Se ha producido en estos días un cambio de giro en la conducción del país. Después de varias semanas en las que el debate político estaba centrado en la denuncia y repudio de actos de corrupción y que, estando incluso dentro de la legalidad, generaron el rechazo de una ciudadanía asombrada con la cantidad de dinero que pasaba de mano en mano en la oscuridad de la clandestinidad, la Presidenta Bachelet ha logrado recuperar la conducción de la agenda con una cadena nacional en la que esbozó un conjunto de medidas para establecer una clara diferencia entre el dinero y la política, erradicar prácticas ajenas a la ética que ni siquiera estaban en debate y promover una mayor consciencia moral entre las personas.
Además, como corolario, anunció para septiembre el inicio de un proceso de consultas ciudadanas que deberá concluir en una nueva Constitución. Este anuncio en particular es especialmente interesante ya que, si bien el debate político y los comentarios en las redes sociales se han enfocado en el procedimiento para llegar a este resultado y la vigencia de una eventual Asamblea Constituyente, es bien poco lo que se ha dicho sobre las definiciones de fondo que se deben tomar al respecto.
Hay acuerdo en que, a pesar de todas las reformas, la actual Constitución tiene un origen ilegítimo, al haber sido impuesta por una dictadura con un plebiscito fraudulento y sin participación de toda la ciudadanía en su redacción.
Hay acuerdo también en que una Constitución es la que proporciona el contexto al ordenamiento legal e institucional de un país. Una Constitución es, como se dice hoy en día, la “carta de navegación” para el desarrollo de una nación.
Si vamos a navegar entonces en otra dirección -porque si se la va a reemplazar resulta evidente que hay un cambio en la dirección que llevábamos- es esencial preguntarse entonces cuál será esa nueva dirección. Es por eso que resulta importante que nos preguntemos para qué queremos esa nueva Constitución.
La contienda política en el último medio siglo de historia nacional ha estado centrada en la definición del modelo económico más apropiado para el país. Desde el comunitarismo al mercado, pasando por el experimento socialista de la Unidad Popular, se ha asumido sin mayor convicción que Chile se desarrollaría mejor con el liberalismo, pero al mismo tiempo se cuestionan las limitaciones de esta fórmula para una mejor distribución de la riqueza y asegurar reales oportunidades de desarrollo para todas las personas, dejando de lado los promedios que significan que si algunos están muy bien entonces, al mismo tiempo, hay muchos que están mal.

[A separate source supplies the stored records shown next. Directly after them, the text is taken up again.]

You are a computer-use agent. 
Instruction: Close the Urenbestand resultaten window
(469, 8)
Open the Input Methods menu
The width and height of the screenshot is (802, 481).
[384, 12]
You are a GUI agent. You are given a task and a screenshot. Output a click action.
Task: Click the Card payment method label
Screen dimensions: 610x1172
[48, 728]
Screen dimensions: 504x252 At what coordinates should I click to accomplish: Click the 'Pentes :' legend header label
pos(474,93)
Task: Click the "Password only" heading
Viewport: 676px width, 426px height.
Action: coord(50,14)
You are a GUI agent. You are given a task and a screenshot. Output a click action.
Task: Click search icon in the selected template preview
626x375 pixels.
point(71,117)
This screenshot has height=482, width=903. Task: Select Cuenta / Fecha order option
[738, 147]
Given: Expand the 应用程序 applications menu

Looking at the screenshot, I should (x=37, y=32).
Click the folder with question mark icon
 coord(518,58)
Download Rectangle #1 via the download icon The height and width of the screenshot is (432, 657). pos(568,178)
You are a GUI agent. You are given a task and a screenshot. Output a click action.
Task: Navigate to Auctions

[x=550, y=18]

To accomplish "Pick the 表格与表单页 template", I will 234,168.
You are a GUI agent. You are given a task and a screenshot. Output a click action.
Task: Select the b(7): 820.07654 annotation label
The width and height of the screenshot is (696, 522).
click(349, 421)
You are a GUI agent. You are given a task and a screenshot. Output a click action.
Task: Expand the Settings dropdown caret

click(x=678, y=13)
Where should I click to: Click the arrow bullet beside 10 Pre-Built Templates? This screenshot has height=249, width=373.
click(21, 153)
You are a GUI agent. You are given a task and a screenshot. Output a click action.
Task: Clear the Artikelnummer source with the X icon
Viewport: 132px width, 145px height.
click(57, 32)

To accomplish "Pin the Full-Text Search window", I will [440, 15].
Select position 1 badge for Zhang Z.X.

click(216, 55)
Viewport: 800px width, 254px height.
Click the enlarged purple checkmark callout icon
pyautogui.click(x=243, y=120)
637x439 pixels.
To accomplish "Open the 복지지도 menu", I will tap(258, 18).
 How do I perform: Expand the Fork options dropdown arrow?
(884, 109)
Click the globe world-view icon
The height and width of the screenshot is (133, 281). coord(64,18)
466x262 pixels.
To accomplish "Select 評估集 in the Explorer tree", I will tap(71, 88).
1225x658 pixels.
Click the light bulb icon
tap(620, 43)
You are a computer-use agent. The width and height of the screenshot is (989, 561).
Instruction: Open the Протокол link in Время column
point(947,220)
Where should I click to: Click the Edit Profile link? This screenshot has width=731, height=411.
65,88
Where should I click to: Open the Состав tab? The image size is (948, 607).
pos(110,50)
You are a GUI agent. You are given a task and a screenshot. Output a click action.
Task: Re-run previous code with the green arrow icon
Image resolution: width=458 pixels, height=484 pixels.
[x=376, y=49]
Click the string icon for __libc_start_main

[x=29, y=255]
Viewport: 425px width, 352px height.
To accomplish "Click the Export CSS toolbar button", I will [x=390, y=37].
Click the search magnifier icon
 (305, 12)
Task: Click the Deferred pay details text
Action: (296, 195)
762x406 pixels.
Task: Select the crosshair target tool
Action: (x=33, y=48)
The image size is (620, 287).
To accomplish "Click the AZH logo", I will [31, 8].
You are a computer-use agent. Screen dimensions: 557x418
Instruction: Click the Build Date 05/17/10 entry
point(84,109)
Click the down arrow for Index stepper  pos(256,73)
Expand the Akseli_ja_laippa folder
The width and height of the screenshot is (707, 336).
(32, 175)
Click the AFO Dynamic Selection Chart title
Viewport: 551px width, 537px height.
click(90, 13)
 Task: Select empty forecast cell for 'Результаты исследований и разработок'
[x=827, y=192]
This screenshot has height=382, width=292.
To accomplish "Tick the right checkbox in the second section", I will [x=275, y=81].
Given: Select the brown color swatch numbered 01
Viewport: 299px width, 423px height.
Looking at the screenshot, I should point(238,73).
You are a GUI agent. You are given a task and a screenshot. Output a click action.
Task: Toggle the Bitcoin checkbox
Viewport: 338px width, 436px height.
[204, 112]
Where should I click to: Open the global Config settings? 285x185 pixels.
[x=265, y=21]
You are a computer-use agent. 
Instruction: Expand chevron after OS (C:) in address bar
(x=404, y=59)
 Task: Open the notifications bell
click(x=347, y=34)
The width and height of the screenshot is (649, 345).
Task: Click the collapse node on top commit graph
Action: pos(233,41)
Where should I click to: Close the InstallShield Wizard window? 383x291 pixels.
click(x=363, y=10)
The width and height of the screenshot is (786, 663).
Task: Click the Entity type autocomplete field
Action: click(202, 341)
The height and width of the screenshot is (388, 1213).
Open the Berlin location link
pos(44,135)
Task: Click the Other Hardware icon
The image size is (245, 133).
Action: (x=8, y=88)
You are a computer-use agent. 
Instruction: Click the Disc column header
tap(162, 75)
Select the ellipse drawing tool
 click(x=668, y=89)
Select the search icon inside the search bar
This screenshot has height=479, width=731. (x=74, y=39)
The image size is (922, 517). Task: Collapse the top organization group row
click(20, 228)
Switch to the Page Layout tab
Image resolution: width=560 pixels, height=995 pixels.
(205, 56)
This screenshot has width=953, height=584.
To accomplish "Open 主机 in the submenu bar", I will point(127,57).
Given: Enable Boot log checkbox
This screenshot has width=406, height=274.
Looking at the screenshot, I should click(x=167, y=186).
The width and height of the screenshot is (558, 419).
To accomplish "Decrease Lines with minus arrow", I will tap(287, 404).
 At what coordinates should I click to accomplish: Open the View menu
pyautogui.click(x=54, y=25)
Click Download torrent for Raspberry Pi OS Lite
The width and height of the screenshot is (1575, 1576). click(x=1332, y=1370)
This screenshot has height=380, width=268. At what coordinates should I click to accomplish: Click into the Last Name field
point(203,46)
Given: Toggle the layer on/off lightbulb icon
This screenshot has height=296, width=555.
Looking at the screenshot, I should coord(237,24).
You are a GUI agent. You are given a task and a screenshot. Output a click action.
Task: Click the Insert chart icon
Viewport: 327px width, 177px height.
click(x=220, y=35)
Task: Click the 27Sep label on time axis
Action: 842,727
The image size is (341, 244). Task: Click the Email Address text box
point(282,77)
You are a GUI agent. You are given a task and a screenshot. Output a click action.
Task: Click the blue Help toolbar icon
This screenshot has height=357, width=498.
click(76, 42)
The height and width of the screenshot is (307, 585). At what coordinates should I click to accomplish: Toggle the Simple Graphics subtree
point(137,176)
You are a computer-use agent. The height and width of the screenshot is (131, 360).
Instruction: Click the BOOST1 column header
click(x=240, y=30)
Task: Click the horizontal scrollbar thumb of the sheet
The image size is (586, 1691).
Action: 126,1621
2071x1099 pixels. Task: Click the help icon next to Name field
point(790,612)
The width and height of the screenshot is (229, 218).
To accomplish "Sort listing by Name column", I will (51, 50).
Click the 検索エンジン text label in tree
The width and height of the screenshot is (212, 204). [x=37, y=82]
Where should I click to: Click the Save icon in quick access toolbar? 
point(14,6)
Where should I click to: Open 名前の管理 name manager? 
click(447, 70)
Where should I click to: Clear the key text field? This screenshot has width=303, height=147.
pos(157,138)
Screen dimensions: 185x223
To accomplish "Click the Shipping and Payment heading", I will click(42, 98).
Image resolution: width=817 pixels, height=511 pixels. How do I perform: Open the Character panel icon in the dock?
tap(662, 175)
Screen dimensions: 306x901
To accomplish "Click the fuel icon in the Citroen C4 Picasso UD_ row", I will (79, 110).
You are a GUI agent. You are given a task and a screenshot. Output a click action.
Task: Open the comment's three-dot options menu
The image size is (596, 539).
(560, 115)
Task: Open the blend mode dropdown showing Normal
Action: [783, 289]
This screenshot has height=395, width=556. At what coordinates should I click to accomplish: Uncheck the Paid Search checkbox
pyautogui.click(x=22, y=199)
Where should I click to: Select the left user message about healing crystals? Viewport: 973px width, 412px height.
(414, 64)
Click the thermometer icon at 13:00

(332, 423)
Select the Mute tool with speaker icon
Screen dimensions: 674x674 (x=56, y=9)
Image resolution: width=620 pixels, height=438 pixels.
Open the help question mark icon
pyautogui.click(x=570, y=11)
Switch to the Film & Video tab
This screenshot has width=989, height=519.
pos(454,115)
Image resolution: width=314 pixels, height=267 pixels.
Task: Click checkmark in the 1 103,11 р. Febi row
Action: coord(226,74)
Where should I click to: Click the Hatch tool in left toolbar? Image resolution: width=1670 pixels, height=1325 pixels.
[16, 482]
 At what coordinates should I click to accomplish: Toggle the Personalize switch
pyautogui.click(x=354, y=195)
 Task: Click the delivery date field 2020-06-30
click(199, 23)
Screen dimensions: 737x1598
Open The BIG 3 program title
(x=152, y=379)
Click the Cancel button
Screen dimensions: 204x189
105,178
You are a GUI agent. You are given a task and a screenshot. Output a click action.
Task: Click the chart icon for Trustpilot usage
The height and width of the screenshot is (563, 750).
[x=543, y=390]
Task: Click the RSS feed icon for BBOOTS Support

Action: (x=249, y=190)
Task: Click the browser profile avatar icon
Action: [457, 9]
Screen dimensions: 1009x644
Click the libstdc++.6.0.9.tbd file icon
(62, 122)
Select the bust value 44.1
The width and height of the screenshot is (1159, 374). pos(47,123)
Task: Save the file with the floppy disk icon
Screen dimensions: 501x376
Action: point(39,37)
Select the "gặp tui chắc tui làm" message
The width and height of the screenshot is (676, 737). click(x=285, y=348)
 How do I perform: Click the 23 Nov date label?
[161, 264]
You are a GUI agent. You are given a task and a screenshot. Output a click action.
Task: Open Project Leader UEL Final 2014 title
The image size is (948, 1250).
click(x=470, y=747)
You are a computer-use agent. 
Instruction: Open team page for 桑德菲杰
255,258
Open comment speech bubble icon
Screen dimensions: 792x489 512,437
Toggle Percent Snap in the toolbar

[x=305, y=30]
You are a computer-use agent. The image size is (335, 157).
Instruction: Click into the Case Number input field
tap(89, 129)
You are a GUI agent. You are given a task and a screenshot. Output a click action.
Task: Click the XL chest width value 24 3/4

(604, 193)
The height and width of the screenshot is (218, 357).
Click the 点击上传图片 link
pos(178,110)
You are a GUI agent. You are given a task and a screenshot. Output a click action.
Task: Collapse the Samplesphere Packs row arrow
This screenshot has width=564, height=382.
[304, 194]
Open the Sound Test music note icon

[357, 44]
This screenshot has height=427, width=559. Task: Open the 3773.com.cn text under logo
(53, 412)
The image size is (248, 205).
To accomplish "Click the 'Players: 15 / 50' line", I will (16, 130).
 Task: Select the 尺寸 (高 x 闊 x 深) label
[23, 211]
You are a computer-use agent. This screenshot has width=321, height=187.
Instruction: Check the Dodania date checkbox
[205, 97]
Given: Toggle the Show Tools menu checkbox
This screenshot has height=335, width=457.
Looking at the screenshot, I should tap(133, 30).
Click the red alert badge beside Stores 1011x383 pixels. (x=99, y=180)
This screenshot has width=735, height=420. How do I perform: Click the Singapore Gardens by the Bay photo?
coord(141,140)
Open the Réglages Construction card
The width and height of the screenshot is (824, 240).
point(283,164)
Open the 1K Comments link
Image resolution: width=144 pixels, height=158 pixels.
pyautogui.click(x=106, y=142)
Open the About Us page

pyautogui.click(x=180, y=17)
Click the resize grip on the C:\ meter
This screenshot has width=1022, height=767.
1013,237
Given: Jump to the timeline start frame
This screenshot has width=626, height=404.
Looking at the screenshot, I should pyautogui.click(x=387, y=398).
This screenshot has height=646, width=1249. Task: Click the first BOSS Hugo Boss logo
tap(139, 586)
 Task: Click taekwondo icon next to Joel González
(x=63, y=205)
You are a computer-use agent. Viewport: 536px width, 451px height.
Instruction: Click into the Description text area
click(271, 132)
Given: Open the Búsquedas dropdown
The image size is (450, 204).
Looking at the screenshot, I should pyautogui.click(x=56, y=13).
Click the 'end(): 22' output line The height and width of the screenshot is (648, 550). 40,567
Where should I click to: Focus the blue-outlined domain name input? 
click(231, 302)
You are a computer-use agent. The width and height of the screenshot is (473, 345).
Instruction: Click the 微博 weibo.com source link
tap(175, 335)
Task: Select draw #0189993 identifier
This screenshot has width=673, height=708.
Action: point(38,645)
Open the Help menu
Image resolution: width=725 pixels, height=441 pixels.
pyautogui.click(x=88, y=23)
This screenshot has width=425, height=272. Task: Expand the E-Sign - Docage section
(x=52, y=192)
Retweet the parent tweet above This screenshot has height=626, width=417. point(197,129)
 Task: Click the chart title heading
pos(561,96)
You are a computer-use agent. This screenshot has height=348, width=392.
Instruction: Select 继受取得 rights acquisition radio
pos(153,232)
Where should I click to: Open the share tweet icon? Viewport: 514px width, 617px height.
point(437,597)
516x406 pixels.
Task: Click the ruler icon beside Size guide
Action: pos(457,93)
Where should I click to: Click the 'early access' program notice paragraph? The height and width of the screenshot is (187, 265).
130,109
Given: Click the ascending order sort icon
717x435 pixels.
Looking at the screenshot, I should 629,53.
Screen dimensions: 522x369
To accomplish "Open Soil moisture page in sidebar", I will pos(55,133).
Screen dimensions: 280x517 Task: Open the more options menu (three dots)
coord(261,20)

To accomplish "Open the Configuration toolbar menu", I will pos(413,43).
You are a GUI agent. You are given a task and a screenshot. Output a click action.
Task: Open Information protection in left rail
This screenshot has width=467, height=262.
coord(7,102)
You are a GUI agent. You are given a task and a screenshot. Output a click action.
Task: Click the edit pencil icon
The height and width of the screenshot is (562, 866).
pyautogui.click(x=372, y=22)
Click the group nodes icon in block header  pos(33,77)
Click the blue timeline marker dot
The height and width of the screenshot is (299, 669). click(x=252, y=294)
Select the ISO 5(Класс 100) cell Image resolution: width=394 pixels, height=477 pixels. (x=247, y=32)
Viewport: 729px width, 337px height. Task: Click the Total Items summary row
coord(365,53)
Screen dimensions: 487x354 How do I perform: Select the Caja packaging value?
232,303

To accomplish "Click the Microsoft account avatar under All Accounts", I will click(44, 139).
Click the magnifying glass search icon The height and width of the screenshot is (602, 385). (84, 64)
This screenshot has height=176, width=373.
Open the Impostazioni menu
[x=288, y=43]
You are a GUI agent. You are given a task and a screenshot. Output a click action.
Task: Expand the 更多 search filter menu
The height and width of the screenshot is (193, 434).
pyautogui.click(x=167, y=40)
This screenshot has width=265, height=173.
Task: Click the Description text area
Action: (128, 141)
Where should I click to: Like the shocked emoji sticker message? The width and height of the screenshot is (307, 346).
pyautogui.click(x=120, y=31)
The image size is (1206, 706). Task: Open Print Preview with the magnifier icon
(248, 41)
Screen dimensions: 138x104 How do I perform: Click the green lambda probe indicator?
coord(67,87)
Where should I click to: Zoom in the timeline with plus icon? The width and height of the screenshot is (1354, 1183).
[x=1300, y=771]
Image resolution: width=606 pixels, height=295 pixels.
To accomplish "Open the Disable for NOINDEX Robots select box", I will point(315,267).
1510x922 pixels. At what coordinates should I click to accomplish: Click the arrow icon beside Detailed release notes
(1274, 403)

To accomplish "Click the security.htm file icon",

Promover una nueva Constitución es entonces una excelente oportunidad para definir de una vez por todas este asunto, porque la indefinición coarta nuestro desarrollo como nación y nos mantiene entrampados en discusiones que nunca zanjan las decisiones importantes.Los países que han logrado un acuerdo sobre su estrategia de desarrollo han registrado éxitos notables y uno de los síntomas del subdesarrollo es la incapacidad para lograr este tipo de consensos.
Debe aceptarse que esta estrategia tiene que contar con un amplio acuerdo. Una Constitución no es un asunto que pueda ser impuesto con mayorías políticas ocasionales, y menos en un país en el que vota menos de la mitad de las personas habilitadas para hacerlo.
Por otro lado, si hay mayorías claras para reclamar sobre ciertos abusos y la inexistencia de algunas libertades, eso tiene que recogerse en el texto constitucional que se proponga, y los partidos tienen que contribuir a recoger el sentir ciudadano, organizarlo con un sentido de largo plazo y aportar a las soluciones antes que los problemas les pasen por encima.
Tiene que atenderse que en todo el mundo se está produciendo un cambio respecto del sistema de democracia representativa que lleva en funciones poco más de dos siglos.
Este también es un desafío que debería recogerse en una nueva Carta Fundamental o pronto comenzaremos con un largo desfile de reformas para adecuarla a la realidad y sus exigencias.